> _WORK TO DO_
Copy out the material word for word, beginning at the line that contains "Click the zoom in magnifier icon" and continuing through the final line of the material.

>> Start EXCERPTED RECORDS

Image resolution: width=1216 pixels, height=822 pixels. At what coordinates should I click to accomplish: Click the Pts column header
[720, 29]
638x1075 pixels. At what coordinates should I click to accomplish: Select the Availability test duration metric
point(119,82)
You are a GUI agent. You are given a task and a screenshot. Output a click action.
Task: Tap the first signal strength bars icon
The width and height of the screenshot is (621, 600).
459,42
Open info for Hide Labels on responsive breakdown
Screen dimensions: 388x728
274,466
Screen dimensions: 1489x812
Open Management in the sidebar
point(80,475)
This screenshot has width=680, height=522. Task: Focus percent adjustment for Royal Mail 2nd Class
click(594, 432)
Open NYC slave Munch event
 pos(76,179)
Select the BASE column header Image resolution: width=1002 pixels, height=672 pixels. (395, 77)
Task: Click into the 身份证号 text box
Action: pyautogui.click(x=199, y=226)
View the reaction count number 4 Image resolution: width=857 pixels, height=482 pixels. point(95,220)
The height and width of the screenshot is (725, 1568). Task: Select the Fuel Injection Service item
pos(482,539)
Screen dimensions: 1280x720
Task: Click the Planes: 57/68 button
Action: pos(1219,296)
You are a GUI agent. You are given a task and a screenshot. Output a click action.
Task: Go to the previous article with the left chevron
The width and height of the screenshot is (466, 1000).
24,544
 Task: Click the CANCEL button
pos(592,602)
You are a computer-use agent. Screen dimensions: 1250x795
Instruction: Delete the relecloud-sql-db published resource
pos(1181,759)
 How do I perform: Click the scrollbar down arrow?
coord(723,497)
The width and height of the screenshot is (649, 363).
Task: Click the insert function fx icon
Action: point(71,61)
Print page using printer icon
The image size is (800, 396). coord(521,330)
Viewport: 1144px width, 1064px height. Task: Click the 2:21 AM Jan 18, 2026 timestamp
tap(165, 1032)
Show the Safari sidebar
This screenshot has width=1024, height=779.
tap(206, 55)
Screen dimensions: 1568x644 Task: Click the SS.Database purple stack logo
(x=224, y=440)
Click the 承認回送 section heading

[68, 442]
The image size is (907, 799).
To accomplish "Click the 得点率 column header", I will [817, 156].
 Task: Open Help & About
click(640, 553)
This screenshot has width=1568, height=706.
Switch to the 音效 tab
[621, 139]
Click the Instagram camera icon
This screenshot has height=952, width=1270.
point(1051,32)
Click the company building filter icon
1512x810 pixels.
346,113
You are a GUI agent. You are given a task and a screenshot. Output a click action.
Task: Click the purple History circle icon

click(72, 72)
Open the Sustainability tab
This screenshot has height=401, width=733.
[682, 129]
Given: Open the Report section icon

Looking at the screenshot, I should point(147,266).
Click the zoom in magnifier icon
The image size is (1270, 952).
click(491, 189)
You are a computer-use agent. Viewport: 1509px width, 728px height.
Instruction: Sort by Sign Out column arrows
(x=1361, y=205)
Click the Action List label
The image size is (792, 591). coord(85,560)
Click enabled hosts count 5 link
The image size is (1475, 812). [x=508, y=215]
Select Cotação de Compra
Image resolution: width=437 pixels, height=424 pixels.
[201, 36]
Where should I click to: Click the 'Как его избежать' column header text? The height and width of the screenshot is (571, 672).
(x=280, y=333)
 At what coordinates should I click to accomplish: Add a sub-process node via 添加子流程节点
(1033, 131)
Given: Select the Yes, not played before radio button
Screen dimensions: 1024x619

>> End EXCERPTED RECORDS

> _ANSWER TO THE EXERCISE_
Click the zoom in magnifier icon
The image size is (1270, 952).
click(491, 189)
You are a computer-use agent. Viewport: 1509px width, 728px height.
Instruction: Sort by Sign Out column arrows
(x=1361, y=205)
Click the Action List label
The image size is (792, 591). coord(85,560)
Click enabled hosts count 5 link
The image size is (1475, 812). [x=508, y=215]
Select Cotação de Compra
Image resolution: width=437 pixels, height=424 pixels.
[201, 36]
Where should I click to: Click the 'Как его избежать' column header text? The height and width of the screenshot is (571, 672).
(x=280, y=333)
 At what coordinates should I click to accomplish: Add a sub-process node via 添加子流程节点
(1033, 131)
Given: Select the Yes, not played before radio button
Screen dimensions: 1024x619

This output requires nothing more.